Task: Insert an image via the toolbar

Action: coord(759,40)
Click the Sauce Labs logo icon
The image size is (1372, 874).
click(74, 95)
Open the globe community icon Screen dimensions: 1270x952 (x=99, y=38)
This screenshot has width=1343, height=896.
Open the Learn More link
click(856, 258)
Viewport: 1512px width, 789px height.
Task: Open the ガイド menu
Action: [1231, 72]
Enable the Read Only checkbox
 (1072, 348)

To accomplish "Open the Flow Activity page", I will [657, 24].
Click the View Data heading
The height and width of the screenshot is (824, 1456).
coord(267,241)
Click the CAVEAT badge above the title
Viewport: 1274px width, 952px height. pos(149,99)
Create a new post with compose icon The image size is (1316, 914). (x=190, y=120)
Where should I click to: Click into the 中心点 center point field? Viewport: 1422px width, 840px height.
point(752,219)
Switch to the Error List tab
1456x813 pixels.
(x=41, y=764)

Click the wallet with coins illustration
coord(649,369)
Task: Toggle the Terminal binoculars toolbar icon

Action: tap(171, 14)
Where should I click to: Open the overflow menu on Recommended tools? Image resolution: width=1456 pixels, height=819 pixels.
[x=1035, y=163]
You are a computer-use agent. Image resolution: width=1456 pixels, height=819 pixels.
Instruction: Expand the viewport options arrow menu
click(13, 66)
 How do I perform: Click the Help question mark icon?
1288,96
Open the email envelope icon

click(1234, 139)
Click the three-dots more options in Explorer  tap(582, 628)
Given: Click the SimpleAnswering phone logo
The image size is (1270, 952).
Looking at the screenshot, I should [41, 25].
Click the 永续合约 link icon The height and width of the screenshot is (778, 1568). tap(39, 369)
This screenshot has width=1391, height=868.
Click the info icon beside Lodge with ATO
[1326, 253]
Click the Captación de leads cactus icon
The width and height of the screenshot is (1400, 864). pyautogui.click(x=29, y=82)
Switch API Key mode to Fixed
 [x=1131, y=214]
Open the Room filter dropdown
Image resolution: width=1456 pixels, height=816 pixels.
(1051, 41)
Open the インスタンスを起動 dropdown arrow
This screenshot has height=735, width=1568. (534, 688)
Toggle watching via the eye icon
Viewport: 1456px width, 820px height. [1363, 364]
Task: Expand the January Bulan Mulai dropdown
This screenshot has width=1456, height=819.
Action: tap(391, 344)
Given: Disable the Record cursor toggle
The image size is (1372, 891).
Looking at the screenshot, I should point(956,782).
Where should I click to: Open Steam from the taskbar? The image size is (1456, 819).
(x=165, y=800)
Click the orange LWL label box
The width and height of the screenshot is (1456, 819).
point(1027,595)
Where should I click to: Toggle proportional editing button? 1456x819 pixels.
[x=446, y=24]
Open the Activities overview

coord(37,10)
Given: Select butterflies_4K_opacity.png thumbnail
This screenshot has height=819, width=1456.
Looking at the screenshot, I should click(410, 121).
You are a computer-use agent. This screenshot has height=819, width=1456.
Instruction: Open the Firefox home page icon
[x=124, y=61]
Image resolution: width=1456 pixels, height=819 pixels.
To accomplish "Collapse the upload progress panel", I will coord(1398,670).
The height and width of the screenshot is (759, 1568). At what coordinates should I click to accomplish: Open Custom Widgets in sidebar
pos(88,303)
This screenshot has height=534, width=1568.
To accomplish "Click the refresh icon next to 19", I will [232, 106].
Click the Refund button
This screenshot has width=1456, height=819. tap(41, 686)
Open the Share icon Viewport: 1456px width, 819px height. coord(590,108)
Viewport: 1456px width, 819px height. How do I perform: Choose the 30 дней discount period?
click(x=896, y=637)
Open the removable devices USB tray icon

Work item –
Look above for the line with "Where should I click to: Open the" and the line with "You are a computer-use agent. Image"; transcribe both and all lines in between, exactly, and nothing else.

Final answer –
Where should I click to: Open the overflow menu on Recommended tools? Image resolution: width=1456 pixels, height=819 pixels.
[x=1035, y=163]
You are a computer-use agent. Image resolution: width=1456 pixels, height=819 pixels.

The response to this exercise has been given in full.